Restaurant sales fall for the second consecutive month in January
Restaurant sales continued to decline for the second consecutive month in January as the United States reached the peak of the omicron variant outbreak of COVID-19, according to the latest data from the US Census Bureau. Restaurant sales peaked in November at $73.1 billion, before falling to $72.7 billion in December and $72 billion in January, the lowest monthly sales volume since June 2021.
This drop in “restaurants and drinking places” sales did not match the rest of the retail sector’s sales, which rose 3.8% in January, beating expectations. Restaurant sales have fallen back below pre-pandemic levels, which from the second half of 2019 until the start of the pandemic never fell below $72.5 billion in November 2019.

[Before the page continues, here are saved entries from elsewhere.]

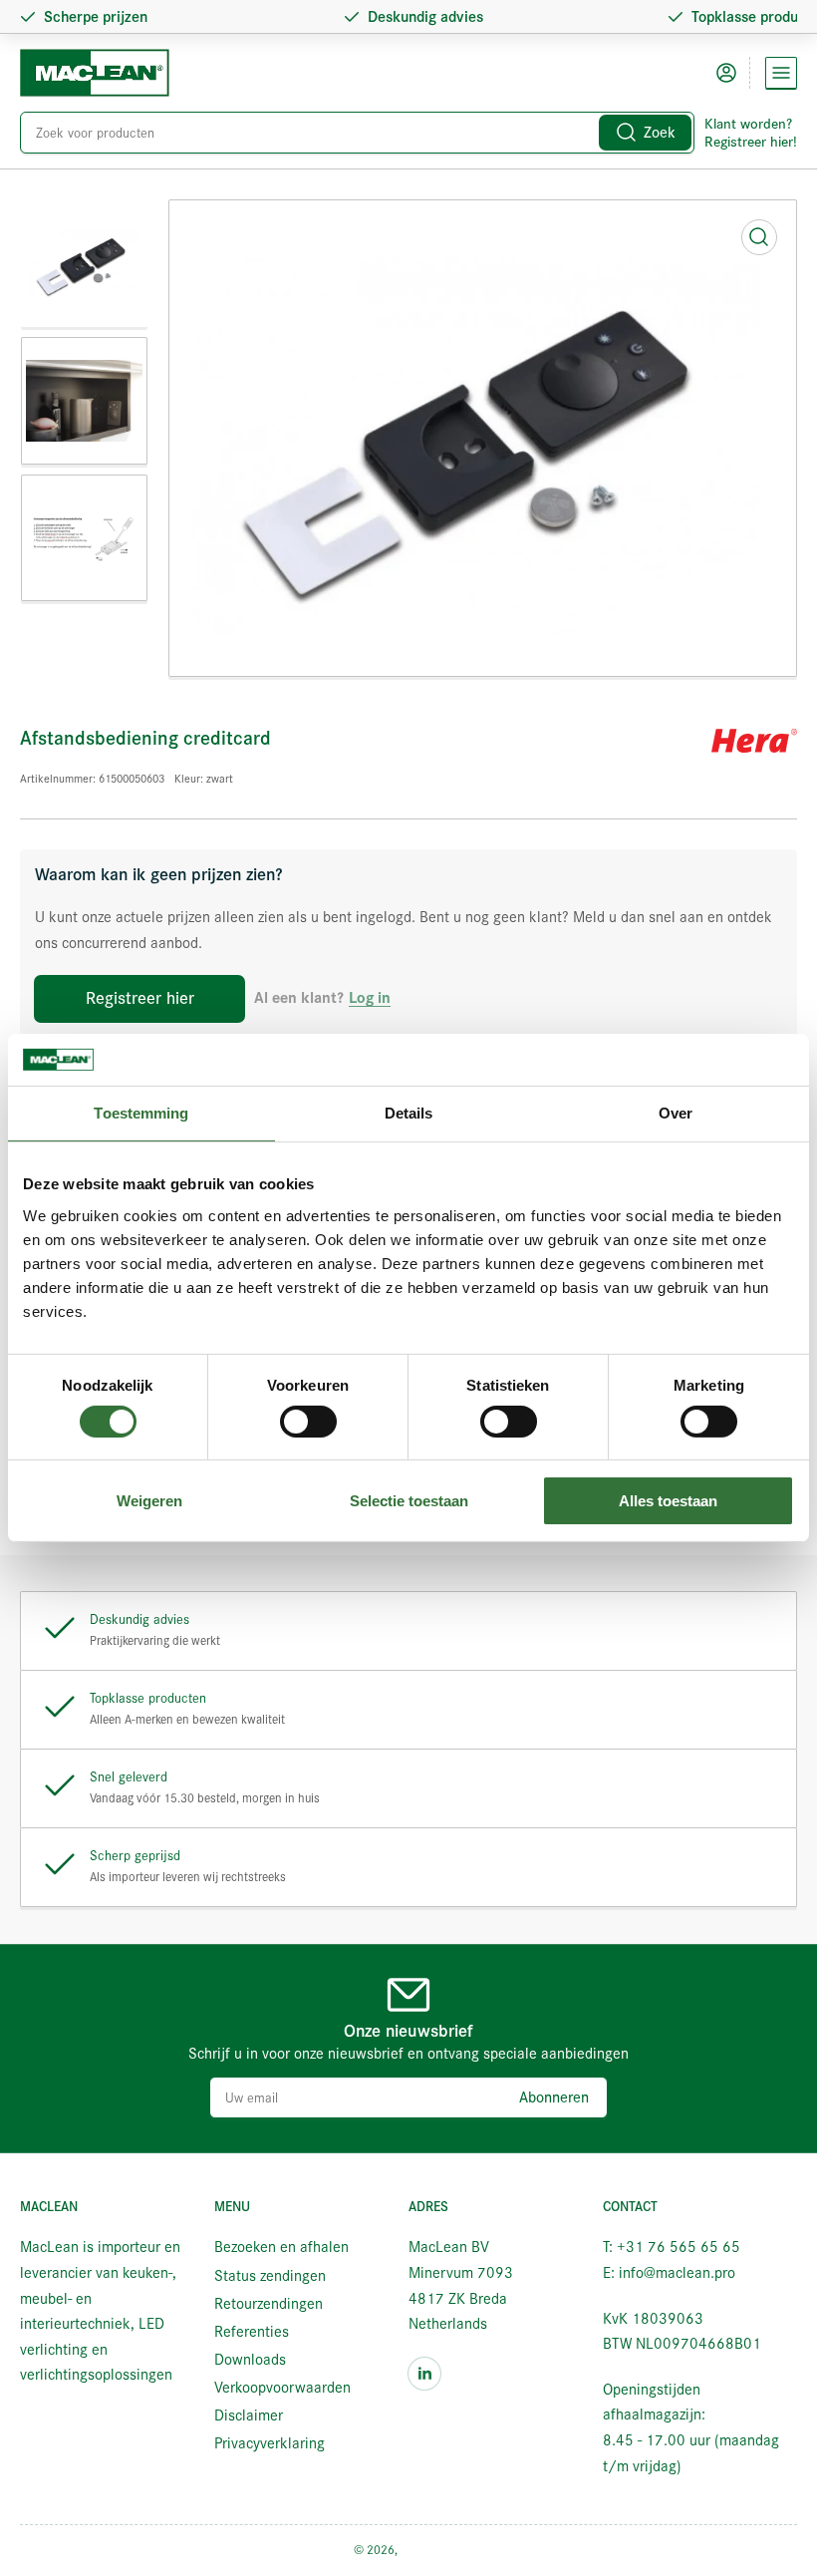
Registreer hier (140, 998)
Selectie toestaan (409, 1500)
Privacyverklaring (269, 2443)
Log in (370, 998)
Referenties (251, 2332)
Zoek (660, 133)
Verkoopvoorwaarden (282, 2388)
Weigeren (149, 1500)
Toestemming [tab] (141, 1113)
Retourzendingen (268, 2304)
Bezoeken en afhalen (281, 2247)
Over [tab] (675, 1113)
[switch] (308, 1422)
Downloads (250, 2360)
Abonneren (554, 2097)
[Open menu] (781, 73)
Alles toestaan (668, 1500)
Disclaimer (248, 2415)
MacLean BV (432, 2549)
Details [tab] (409, 1113)
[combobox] (357, 133)
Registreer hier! (750, 142)
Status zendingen (270, 2276)
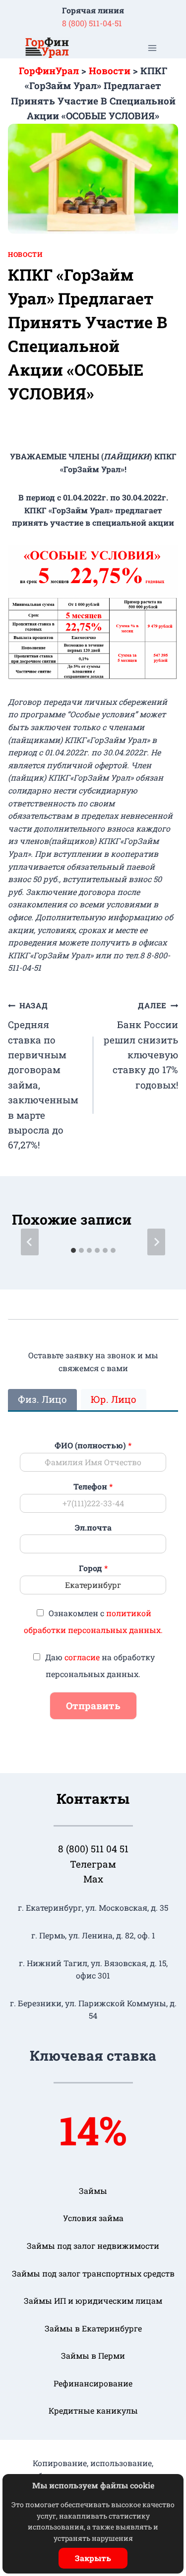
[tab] (73, 1250)
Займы (93, 2190)
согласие (82, 1657)
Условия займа (93, 2218)
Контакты (93, 1798)
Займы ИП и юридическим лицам (93, 2300)
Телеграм (93, 1864)
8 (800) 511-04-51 (92, 23)
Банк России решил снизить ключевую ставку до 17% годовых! (141, 1045)
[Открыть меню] (152, 47)
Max (93, 1879)
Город (93, 1568)
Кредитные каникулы (93, 2410)
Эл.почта (93, 1528)
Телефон (93, 1486)
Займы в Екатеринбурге (93, 2328)
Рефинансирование (93, 2383)
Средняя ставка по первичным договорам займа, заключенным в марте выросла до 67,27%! (43, 1075)
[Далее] (156, 1242)
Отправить (93, 1705)
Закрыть (93, 2558)
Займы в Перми (93, 2355)
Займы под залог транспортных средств (93, 2273)
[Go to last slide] (30, 1242)
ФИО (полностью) (93, 1445)
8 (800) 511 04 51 (93, 1848)
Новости (25, 254)
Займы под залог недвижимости (93, 2245)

“Yesterday’s sales numbers highlight the unique and devastating impact that restaurants continue to feel from the pandemic,” Sean Kennedy, executive vice president of public affairs for the National Restaurant Association, said in a statement. “While most of the economy showed growth in January, restaurant sales fell for a second consecutive month; after adjusting for inflation, sales were nearly $3 billion below mid-2021.”
According to the National Restaurant Association’s January survey of 4,200 restaurant owners, restaurants are feeling the significant drop in sales related to omicron (and labor and supply chain). More than half of restaurants have shortened their opening hours and 34% have started closing on days when they would normally be open. On top of that, recent data from the US Department of Labor showed a 12.8% increase in food prices this year, which the Independent Restaurant Coalition says is an unsustainable restaurant that’s already struggling.
Both the Independent Restaurant Coalition and the National Restaurant Association, along with other restaurant advocates, are vying for more relief for restaurants, which has been rumored several times but never materialized.
“Small business restaurants are not like other small businesses,” Kennedy said. “Even in the best of times, they perform a balancing act to provide exceptional service and make ends meet. Thousands of these restaurants were left in limbo when the Restaurant Revitalization Fund closed, and without the replenishment, chances are we’ll start to see many of them close.